Payman’s story reads like a modern Labor story from central casting.
Her father worked several jobs, including kitchen hand, security guard and taxi driver. Her mother started a small business as a driving instructor for women. And her parents inspired her “to aspire to greatness, to study hard, get a secure job and be a respectable member of society,” as she said in her first speech.
Her father had always encouraged her to vote Labor, “not because he was very well versed in Australian politics, but he had a firm belief that Labor cared for the working-class people.”
It was only once she became involved in Labor politics and as an organiser for the United Workers’ Union that she realised her father’s workplace experience was one of exploitation of the kind many migrant and low-income workers were still subjected to.
That burnished her interest in entering politics, cemented by her involvement in the factional politics of WA’s Labor youth wing, and her election as Young Labor President in 2021.
It was with that internal profile that she was selected third on the WA Senate ticket, a typically unwinnable spot but one which saw her elected on the crest of a Labor wave in the state.
In a 2022 interview, Senator Payman told the ABC the transition to politics did not always sit comfortably with her.
“It never occurred to me that it was a career that I would take upon,” she said.
But a turning point came when an elderly woman singled out her presence at a community event as “the only one with a hijab on.”
“I made this pact with myself that I’m going to purposefully go out of my comfort zone and put myself in situations where I am in a room full of people who look different to me and be a representative for not just people who look like me but minority groups who are always bound to feel left out.”

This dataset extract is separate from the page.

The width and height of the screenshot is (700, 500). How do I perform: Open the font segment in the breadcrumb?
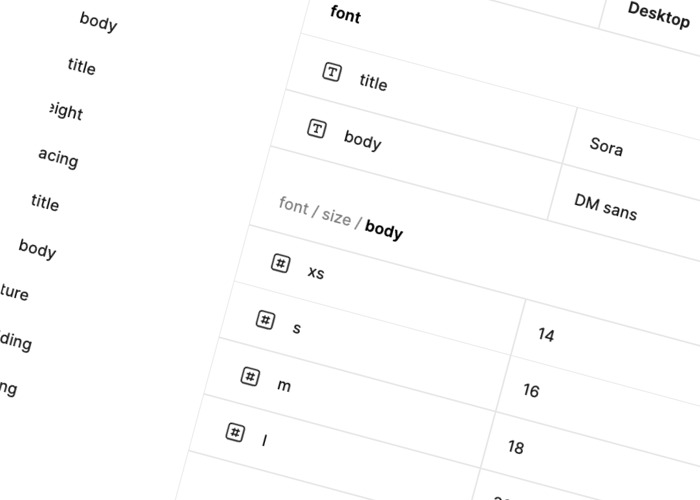293,205

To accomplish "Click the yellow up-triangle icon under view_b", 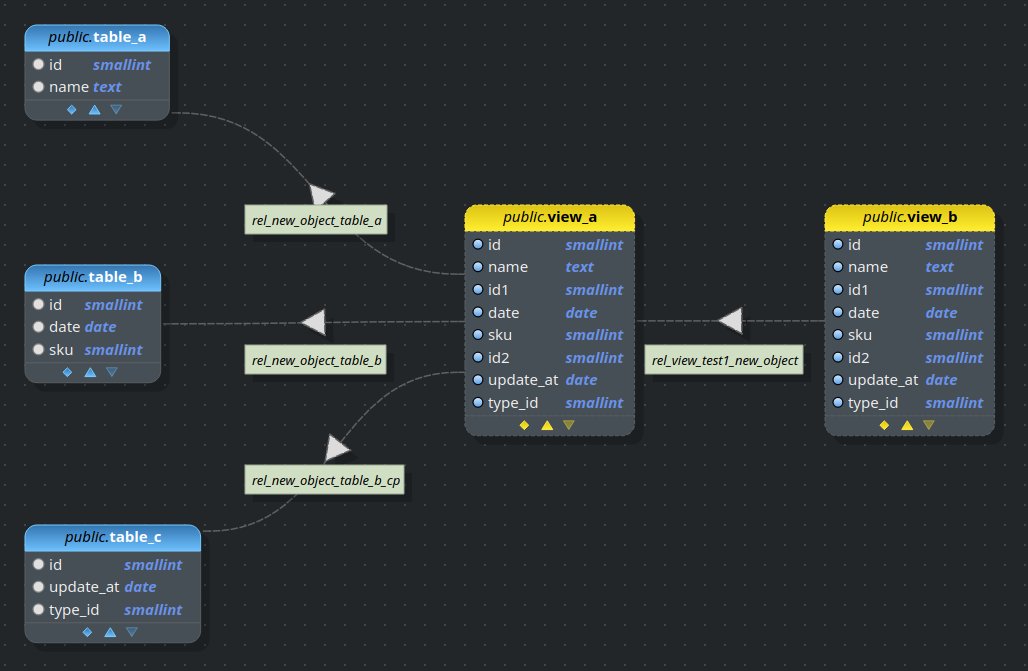I will pos(906,424).
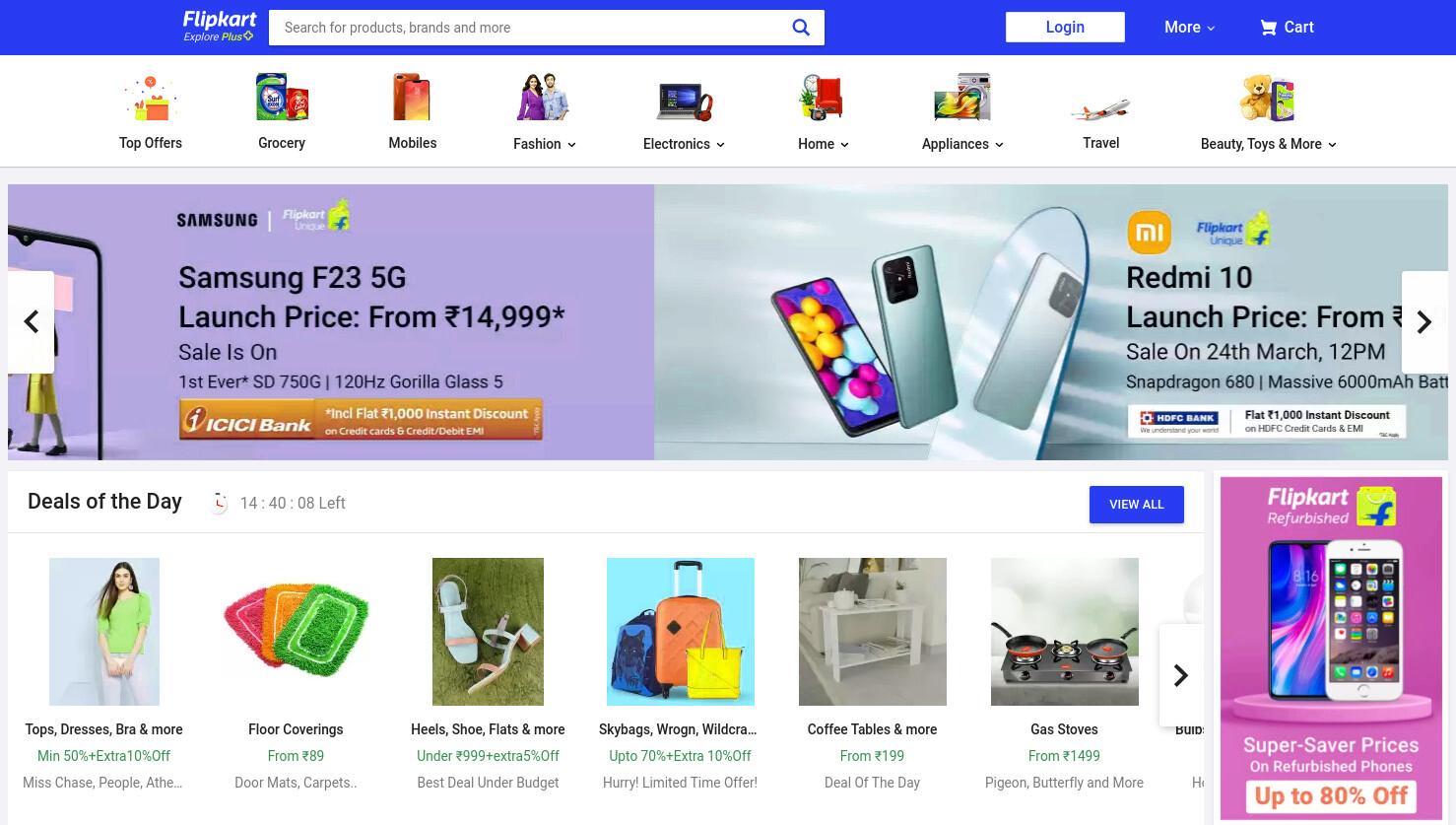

The PM has repeatedly pointed out in recent days that Labor politicians are elected not just in their own name, but with the Labor name next to it, a point which supports the view held by some in Labor that the Senate seat should rightfully belong to the party, not to an individual.
But Senator Payman was clear from the start that she felt she was carrying far more weight on her shoulders than that of an ordinary Labor politician.
“[It’s daunting] because I represent so many different demographics… women, young people, migrant communities, the Afghan community… To manage all those expectations, I do find it challenging,” she told the ABC in 2022.
“Over time I’ll hopefully become good at it, but having people’s hopes and dreams attached to your progress and the work you do is quite a lot of pressure…
“It is going to be a massive adjustment, I’m not going to lie. I’m not going to make it seem like it’s all going to be rainbows and sunshine… It’s a long six years and I want to do the best job I can in these six years.”
The remaining four years of her term may now feel longer after her bitter cleavage with the party she joined fresh out of high school.
But in recent days Senator Payman has again made frequent reference to her father, who died shortly after being diagnosed with acute myeloid leukaemia in 2017 and who she calls “the strongest man I have known.”
“I have made a decision that would make him proud,” she said last week.